Notre devise républicaine signe aussi avec l’égalité. Alors qu’en est-il avec les applications informatiques ? Elles renforcent l’égalité, avec l’immense diffusion de portables, comptés en milliards dans le monde. Ajoutons, l’accès au savoir toujours plus facilité : les apprenants sur les MOOC (Massive Open Line Course), ne s’ennuient plus, ou s’enchantent en écoutant un professeur ; désormais ils décident quoi, comment quand. Jimmy Wales, fondateur de Wikipédia, le déclare tout de go. « Imaginez un monde dans lequel chaque personne, où qu’elle soit, dispose d’un libre accès à la somme de tout le savoir humain ». C’est une démonétisation complète du savoir. Je reviens sur la liberté : il est impossible de ne pas se mettre sur pied d’alerte quand on s’ahurit devant les progressives mutilations de la liberté dans tous les pays, Chine en tête. Les flicages, la reconnaissance faciale., la captation d’identité… Sans aller plus loin, le déport des tâches administratives sur les usagers, les adhérents, les clients .Et je ne crois pas que les observatoires éthiques y puissent grand-chose. Notre CNIL est une dame sourcilleuse mais qui, bientôt n’en pourra mais. Le progrès, et en particulier celui du aux informatiques, est une machine qui ne cesse d’avancer, soutenue par les ombres de la meute humaine. J’en parlerai d’abondance dans la dernière partie. Dans cette attente, rappelez-vous le roman prémonitoire de René Barjavel, paru en 1943, qui traite de l’inévitable rouleau compresseur de la dignité ; ce monstre d’illusions, sans possibilité de crier : halte !
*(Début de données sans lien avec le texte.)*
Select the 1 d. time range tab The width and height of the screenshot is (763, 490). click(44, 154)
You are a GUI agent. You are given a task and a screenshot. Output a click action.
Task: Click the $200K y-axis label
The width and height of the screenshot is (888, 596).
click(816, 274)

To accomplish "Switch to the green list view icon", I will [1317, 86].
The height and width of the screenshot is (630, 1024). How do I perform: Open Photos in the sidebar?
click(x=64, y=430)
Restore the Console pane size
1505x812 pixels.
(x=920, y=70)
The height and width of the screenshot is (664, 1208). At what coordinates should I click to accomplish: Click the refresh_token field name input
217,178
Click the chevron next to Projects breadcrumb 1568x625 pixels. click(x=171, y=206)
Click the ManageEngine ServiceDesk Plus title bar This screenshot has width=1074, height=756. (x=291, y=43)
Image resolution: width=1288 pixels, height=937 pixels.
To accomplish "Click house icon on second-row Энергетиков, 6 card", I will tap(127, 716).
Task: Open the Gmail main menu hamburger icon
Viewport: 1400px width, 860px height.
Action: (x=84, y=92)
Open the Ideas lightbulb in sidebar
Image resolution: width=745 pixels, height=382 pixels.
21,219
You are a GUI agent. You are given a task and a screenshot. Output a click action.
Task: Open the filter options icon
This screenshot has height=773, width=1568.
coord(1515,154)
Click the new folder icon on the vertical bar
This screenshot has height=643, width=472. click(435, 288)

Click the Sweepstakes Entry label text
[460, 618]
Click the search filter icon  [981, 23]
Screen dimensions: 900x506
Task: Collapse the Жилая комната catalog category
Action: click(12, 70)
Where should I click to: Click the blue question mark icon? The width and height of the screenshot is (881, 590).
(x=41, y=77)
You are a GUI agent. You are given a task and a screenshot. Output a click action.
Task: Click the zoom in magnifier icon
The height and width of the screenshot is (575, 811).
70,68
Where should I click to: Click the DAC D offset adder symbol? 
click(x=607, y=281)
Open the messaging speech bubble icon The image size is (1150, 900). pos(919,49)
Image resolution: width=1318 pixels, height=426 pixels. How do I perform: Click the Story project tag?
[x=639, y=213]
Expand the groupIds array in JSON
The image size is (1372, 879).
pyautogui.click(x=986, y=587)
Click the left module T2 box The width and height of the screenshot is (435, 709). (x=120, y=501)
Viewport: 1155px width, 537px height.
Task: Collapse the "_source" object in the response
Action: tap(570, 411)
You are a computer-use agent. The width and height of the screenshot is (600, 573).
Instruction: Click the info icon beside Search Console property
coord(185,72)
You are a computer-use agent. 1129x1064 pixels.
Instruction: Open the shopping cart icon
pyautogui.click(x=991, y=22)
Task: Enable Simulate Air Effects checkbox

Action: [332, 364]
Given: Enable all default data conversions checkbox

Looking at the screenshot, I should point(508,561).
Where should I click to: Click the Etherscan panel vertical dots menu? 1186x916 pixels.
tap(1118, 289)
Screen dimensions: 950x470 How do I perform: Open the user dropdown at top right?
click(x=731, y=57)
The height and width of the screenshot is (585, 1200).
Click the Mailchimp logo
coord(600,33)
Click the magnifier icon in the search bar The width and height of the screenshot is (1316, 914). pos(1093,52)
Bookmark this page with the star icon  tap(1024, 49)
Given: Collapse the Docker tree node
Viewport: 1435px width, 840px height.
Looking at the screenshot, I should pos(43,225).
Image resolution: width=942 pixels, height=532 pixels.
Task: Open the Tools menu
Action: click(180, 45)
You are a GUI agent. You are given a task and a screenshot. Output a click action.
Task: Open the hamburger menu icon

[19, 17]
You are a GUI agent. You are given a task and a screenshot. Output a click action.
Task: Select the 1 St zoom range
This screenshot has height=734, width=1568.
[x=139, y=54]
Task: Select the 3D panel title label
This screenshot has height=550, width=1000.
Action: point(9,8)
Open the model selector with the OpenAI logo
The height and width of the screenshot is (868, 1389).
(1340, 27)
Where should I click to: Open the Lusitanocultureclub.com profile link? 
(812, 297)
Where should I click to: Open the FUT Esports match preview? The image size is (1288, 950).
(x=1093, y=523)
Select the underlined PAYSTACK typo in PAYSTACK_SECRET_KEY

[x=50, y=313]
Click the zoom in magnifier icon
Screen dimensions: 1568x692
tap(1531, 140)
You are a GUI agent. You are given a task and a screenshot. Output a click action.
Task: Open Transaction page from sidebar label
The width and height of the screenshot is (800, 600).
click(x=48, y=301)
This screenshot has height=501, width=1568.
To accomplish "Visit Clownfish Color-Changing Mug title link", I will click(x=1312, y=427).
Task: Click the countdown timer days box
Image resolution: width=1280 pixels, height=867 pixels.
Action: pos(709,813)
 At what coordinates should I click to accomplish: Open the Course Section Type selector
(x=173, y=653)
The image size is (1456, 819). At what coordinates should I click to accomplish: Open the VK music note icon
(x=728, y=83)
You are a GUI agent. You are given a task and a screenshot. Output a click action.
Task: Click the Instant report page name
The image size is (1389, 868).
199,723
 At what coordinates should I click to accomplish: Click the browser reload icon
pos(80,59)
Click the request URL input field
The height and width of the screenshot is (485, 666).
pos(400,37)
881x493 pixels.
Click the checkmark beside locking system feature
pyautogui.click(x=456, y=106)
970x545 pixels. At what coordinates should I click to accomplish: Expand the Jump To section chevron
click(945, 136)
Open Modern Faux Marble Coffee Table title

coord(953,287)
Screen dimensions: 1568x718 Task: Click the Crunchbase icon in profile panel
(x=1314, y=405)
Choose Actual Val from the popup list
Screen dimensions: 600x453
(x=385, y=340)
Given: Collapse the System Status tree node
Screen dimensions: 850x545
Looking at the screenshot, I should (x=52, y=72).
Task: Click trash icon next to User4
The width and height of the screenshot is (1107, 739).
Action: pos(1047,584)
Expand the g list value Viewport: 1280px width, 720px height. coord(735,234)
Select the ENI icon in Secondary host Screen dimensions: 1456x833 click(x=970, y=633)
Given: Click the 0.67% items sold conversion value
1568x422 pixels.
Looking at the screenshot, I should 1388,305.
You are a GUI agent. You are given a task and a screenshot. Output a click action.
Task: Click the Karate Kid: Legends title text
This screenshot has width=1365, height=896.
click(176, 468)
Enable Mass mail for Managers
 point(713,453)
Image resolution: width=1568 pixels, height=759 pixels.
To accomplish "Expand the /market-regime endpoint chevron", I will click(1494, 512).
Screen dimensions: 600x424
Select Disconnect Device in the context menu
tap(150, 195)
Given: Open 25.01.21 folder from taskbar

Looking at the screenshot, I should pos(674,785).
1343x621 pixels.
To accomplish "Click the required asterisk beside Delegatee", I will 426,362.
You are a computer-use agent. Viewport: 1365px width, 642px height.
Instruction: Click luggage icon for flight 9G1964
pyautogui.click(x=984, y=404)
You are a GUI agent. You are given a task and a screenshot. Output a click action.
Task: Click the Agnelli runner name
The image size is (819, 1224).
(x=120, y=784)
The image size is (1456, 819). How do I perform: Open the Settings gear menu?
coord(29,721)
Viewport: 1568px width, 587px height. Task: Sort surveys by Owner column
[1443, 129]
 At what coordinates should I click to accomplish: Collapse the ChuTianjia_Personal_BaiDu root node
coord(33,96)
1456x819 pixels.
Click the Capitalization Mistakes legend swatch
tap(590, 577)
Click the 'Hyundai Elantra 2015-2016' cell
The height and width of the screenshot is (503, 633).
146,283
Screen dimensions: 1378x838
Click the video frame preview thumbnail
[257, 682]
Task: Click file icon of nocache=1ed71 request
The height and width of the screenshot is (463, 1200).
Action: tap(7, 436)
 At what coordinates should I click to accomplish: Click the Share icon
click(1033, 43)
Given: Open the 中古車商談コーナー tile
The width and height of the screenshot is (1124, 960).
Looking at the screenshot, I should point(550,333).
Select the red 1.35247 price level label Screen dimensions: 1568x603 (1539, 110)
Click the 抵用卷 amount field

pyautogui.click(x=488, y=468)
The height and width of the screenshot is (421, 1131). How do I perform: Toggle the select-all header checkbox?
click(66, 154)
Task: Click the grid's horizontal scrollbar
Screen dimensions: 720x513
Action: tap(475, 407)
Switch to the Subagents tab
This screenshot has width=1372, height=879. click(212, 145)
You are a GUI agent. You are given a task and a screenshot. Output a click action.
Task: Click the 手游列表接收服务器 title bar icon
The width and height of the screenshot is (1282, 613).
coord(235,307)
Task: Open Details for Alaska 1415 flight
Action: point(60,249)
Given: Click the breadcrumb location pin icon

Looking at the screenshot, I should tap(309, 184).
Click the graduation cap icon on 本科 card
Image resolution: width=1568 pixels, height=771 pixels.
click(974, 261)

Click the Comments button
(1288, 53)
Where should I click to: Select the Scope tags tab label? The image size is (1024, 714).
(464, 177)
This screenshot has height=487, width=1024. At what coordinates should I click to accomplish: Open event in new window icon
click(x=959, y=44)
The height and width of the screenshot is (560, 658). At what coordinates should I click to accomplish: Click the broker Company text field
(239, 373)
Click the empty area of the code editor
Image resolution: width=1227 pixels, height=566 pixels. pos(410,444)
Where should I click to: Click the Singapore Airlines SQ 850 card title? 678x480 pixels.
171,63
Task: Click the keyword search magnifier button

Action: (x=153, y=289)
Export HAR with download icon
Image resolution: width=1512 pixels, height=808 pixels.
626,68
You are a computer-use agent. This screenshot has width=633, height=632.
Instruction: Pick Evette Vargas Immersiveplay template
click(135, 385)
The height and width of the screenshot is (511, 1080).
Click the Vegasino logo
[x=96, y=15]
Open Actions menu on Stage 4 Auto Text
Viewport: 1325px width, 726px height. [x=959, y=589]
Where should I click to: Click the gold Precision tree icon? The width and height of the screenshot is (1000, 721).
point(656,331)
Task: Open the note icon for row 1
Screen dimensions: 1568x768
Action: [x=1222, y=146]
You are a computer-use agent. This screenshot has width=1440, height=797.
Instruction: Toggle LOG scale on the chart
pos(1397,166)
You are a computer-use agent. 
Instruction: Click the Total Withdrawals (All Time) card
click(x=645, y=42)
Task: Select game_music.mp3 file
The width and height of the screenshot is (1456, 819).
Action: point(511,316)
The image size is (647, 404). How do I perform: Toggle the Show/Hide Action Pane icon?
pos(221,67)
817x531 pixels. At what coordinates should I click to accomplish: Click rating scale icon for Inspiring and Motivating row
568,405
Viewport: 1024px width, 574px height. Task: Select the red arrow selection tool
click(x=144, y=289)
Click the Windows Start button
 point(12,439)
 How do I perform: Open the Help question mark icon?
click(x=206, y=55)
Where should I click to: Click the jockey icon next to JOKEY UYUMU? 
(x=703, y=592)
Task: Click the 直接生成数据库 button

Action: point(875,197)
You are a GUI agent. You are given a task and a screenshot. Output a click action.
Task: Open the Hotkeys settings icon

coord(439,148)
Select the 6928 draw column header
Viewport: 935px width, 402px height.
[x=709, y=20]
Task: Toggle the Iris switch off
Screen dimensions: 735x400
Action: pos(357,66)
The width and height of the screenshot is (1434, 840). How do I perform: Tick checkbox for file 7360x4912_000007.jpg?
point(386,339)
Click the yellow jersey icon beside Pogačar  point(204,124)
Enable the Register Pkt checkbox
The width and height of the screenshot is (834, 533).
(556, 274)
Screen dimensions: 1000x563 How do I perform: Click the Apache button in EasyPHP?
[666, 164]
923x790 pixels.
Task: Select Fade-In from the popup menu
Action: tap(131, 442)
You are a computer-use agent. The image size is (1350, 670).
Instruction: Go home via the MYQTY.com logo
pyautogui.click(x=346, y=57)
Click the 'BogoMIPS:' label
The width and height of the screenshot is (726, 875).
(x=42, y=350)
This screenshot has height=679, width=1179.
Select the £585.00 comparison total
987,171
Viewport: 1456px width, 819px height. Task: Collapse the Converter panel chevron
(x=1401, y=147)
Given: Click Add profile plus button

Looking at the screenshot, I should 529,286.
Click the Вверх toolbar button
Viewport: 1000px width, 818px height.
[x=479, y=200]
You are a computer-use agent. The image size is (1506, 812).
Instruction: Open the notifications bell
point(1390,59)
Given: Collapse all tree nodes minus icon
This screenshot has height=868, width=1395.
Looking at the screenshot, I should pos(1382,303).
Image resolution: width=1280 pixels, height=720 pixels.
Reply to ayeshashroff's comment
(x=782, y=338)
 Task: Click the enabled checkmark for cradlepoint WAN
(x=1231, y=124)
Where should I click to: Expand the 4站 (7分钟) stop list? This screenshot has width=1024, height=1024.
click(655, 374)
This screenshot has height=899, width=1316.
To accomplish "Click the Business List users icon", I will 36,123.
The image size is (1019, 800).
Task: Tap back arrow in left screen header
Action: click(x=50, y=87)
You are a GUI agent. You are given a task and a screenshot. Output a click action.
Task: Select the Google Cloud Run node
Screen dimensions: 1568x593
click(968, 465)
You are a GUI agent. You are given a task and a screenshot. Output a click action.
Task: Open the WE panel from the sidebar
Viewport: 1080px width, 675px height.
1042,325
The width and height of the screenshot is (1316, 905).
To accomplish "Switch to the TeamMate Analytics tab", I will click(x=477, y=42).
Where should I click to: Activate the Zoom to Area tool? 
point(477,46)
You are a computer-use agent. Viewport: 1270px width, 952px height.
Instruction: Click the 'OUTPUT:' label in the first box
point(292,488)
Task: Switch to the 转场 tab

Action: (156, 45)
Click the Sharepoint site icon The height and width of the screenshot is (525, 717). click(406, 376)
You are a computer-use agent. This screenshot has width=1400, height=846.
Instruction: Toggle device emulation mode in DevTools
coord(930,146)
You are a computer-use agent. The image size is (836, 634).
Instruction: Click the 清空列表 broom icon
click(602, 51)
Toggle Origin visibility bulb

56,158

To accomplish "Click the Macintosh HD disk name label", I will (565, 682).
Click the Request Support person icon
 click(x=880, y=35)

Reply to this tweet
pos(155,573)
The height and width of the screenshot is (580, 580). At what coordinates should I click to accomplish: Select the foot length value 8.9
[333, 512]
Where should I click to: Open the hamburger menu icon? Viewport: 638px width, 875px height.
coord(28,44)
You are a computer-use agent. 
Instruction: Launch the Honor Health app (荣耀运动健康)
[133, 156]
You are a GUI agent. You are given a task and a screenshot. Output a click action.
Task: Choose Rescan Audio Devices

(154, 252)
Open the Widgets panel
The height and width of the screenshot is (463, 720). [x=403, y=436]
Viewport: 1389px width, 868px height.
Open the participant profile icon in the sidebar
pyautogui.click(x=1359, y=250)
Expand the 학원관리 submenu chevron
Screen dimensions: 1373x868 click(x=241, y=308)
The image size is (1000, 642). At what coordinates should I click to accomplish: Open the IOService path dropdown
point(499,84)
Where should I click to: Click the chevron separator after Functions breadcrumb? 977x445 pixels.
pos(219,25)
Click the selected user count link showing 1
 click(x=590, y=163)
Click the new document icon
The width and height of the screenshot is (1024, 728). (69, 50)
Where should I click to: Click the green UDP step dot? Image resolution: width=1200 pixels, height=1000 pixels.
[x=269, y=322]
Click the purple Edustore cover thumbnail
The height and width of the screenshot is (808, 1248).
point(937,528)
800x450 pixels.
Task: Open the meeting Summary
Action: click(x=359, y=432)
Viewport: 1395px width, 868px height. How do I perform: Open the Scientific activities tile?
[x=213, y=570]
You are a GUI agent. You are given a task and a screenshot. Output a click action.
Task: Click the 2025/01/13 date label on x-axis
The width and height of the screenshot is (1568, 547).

Vous savez tout cela : les technologies ont du bon, comme on dit, mais l’intelligence de leurs algorithmes et de leurs robots donnent des sueurs froides Nos relations aux autres, garantes du bon fonctionnement de notre société, et par là de notre calme intérieur se dégradent sans pauses, dans l’essoufflement du temps. Avant le temps humain, c’était le passé, le présent, le futur. Aujourd’hui c’est du 24 heures sur 24, du 7 jours sur 7, c’est l’instantanéité. Il ne faut pas que le réflexe remplace la réflexion. De toute urgence, il nous serait très utile de ralentir cette frénésie de vitesse, que les technologies de la communication n’encouragent pas. Symbolique, la traduction en 22 langues de l’ouvrage « L’Éloge de la lenteur », paru en 2004. On ne saurait mieux dire que cet extrait d’une conférence produite, en 2017, au Palais de la Découverte : « Nous avons plus de temps devant nous, nous ne cessons de gagner du temps, et pourtant nous souffrons de cette « famine temporelle »… Étrange époque où le temps se rétrécit subjectivement alors qu’il ne cesse de s’emplir objectivement. Est-ce réellement de repos dont nous avons besoin, ou du besoin de ressentir la distinction entre l’activité et le repos, donc entre la rapidité et la lenteur ? Mais c’est peut-être une question de rythme… » Un autre conférencier descend dans l’arène, si je puis dire : « Privilégier la marche, prendre le temps de cultiver des plantes, les regarder pousser… Ce sont des moyens de se sentir exister ! Et, ne pas oublier que « Pour faire un jardin, il faut un morceau de terre et l’éternité ». Tu avais bien raison, Voltaire, il faut cultiver notre jardin !

L’effarant déploiement des technologies atteint le monde entier, en déclenchant, avec la consommation, un état fébrile. Nous devons, pour y voir plus clair dans les causes de ces symptômes, rappeler un facteur, encore plus indépendant de notre volonté humaine. La fièvre commence avec lui.

Traduction poétique de l’américain « follower » si répandu dans le monde.
Manuel Castells cité par M Atlan et JP Droit. Voir biblio.
Ibidem.
MOOC : Massive Open Line Course. Avec pour ancêtre français et mondial (mais oui !) l’Enseignement Assisté par ordinateur, EAO.
F. Lenoir, voir biblio.
cf biblio.
Je n’ai pas le nom du conférencier. Le propos est rapporté sur le site de France Culture.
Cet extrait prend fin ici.